## EXERCISE DESCRIPTION
An exact transcription of all the data is the expected reply.
+++ PROVIDED INFORMATION
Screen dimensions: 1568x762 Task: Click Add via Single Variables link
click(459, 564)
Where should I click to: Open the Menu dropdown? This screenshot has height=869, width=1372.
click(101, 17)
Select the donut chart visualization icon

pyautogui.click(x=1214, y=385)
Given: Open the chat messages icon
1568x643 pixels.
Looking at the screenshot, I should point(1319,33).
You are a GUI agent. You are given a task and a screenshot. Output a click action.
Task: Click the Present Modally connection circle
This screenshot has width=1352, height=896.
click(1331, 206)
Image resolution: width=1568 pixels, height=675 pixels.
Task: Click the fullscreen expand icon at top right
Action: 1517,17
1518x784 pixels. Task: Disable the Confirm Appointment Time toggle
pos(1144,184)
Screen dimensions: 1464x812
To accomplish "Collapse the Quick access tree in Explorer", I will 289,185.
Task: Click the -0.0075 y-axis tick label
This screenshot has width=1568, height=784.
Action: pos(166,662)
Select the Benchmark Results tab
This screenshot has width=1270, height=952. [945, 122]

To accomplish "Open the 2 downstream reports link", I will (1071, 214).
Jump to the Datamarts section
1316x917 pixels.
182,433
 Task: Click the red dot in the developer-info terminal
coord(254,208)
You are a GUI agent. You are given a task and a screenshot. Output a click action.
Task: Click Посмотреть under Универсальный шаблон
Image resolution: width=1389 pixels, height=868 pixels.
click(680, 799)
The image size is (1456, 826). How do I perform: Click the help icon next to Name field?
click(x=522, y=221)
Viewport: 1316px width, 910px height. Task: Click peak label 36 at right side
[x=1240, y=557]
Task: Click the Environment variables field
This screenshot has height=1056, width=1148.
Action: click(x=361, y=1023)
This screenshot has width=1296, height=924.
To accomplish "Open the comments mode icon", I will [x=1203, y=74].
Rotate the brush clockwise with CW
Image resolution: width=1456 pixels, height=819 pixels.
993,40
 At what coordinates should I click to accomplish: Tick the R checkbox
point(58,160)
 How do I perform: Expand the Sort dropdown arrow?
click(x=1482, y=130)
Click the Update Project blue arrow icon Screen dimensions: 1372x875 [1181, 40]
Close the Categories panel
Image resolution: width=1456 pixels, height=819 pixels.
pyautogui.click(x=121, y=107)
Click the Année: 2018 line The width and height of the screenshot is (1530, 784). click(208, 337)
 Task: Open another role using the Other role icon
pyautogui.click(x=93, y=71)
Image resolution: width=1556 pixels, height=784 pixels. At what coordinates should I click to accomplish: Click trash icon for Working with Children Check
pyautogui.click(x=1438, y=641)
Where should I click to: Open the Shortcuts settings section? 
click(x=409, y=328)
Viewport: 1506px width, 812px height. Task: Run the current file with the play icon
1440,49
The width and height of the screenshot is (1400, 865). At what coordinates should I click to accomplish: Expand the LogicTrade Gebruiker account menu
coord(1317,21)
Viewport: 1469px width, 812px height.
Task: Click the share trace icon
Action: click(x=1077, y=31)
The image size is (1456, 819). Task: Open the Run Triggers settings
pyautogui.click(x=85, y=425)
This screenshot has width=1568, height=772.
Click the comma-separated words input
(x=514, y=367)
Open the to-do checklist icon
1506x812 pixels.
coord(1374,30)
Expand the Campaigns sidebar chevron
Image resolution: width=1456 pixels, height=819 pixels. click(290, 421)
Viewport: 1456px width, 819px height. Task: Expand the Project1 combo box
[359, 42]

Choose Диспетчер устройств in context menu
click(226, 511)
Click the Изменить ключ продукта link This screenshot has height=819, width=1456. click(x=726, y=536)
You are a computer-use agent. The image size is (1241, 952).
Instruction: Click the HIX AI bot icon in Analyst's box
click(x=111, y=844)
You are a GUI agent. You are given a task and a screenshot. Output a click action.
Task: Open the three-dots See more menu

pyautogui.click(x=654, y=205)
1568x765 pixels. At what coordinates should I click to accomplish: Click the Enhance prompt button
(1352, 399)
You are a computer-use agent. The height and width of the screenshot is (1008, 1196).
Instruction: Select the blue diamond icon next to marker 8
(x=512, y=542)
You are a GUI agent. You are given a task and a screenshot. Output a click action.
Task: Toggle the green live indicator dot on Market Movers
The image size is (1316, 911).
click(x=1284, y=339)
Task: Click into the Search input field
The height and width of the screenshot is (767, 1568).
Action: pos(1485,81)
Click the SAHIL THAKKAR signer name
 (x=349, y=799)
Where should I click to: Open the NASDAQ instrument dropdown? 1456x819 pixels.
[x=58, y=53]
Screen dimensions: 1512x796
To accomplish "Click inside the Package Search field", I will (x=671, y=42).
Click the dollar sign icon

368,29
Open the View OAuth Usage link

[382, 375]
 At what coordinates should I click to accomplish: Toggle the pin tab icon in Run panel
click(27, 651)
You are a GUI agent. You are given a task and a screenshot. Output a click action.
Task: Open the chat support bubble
++++++
## OUTPUT FOR THIS EXERCISE
Screen dimensions: 1568x762 Task: Click Add via Single Variables link
click(459, 564)
Where should I click to: Open the Menu dropdown? This screenshot has height=869, width=1372.
click(101, 17)
Select the donut chart visualization icon

pyautogui.click(x=1214, y=385)
Given: Open the chat messages icon
1568x643 pixels.
Looking at the screenshot, I should point(1319,33).
You are a GUI agent. You are given a task and a screenshot. Output a click action.
Task: Click the Present Modally connection circle
This screenshot has width=1352, height=896.
click(1331, 206)
Image resolution: width=1568 pixels, height=675 pixels.
Task: Click the fullscreen expand icon at top right
Action: 1517,17
1518x784 pixels. Task: Disable the Confirm Appointment Time toggle
pos(1144,184)
Screen dimensions: 1464x812
To accomplish "Collapse the Quick access tree in Explorer", I will 289,185.
Task: Click the -0.0075 y-axis tick label
This screenshot has width=1568, height=784.
Action: pos(166,662)
Select the Benchmark Results tab
This screenshot has width=1270, height=952. [945, 122]

To accomplish "Open the 2 downstream reports link", I will (1071, 214).
Jump to the Datamarts section
1316x917 pixels.
182,433
 Task: Click the red dot in the developer-info terminal
coord(254,208)
You are a GUI agent. You are given a task and a screenshot. Output a click action.
Task: Click Посмотреть under Универсальный шаблон
Image resolution: width=1389 pixels, height=868 pixels.
click(680, 799)
The image size is (1456, 826). How do I perform: Click the help icon next to Name field?
click(x=522, y=221)
Viewport: 1316px width, 910px height. Task: Click peak label 36 at right side
[x=1240, y=557]
Task: Click the Environment variables field
This screenshot has height=1056, width=1148.
Action: click(x=361, y=1023)
This screenshot has width=1296, height=924.
To accomplish "Open the comments mode icon", I will [x=1203, y=74].
Rotate the brush clockwise with CW
Image resolution: width=1456 pixels, height=819 pixels.
993,40
 At what coordinates should I click to accomplish: Tick the R checkbox
point(58,160)
 How do I perform: Expand the Sort dropdown arrow?
click(x=1482, y=130)
Click the Update Project blue arrow icon Screen dimensions: 1372x875 [1181, 40]
Close the Categories panel
Image resolution: width=1456 pixels, height=819 pixels.
pyautogui.click(x=121, y=107)
Click the Année: 2018 line The width and height of the screenshot is (1530, 784). click(208, 337)
 Task: Open another role using the Other role icon
pyautogui.click(x=93, y=71)
Image resolution: width=1556 pixels, height=784 pixels. At what coordinates should I click to accomplish: Click trash icon for Working with Children Check
pyautogui.click(x=1438, y=641)
Where should I click to: Open the Shortcuts settings section? 
click(x=409, y=328)
Viewport: 1506px width, 812px height. Task: Run the current file with the play icon
1440,49
The width and height of the screenshot is (1400, 865). At what coordinates should I click to accomplish: Expand the LogicTrade Gebruiker account menu
coord(1317,21)
Viewport: 1469px width, 812px height.
Task: Click the share trace icon
Action: click(x=1077, y=31)
The image size is (1456, 819). Task: Open the Run Triggers settings
pyautogui.click(x=85, y=425)
This screenshot has width=1568, height=772.
Click the comma-separated words input
(x=514, y=367)
Open the to-do checklist icon
1506x812 pixels.
coord(1374,30)
Expand the Campaigns sidebar chevron
Image resolution: width=1456 pixels, height=819 pixels. click(290, 421)
Viewport: 1456px width, 819px height. Task: Expand the Project1 combo box
[359, 42]

Choose Диспетчер устройств in context menu
click(226, 511)
Click the Изменить ключ продукта link This screenshot has height=819, width=1456. click(x=726, y=536)
You are a computer-use agent. The image size is (1241, 952).
Instruction: Click the HIX AI bot icon in Analyst's box
click(x=111, y=844)
You are a GUI agent. You are given a task and a screenshot. Output a click action.
Task: Open the three-dots See more menu

pyautogui.click(x=654, y=205)
1568x765 pixels. At what coordinates should I click to accomplish: Click the Enhance prompt button
(1352, 399)
You are a computer-use agent. The height and width of the screenshot is (1008, 1196).
Instruction: Select the blue diamond icon next to marker 8
(x=512, y=542)
You are a GUI agent. You are given a task and a screenshot. Output a click action.
Task: Toggle the green live indicator dot on Market Movers
The image size is (1316, 911).
click(x=1284, y=339)
Task: Click into the Search input field
The height and width of the screenshot is (767, 1568).
Action: pos(1485,81)
Click the SAHIL THAKKAR signer name
 (x=349, y=799)
Where should I click to: Open the NASDAQ instrument dropdown? 1456x819 pixels.
[x=58, y=53]
Screen dimensions: 1512x796
To accomplish "Click inside the Package Search field", I will (x=671, y=42).
Click the dollar sign icon

368,29
Open the View OAuth Usage link

[382, 375]
 At what coordinates should I click to accomplish: Toggle the pin tab icon in Run panel
click(27, 651)
You are a GUI agent. You are given a task and a screenshot. Output a click action.
Task: Open the chat support bubble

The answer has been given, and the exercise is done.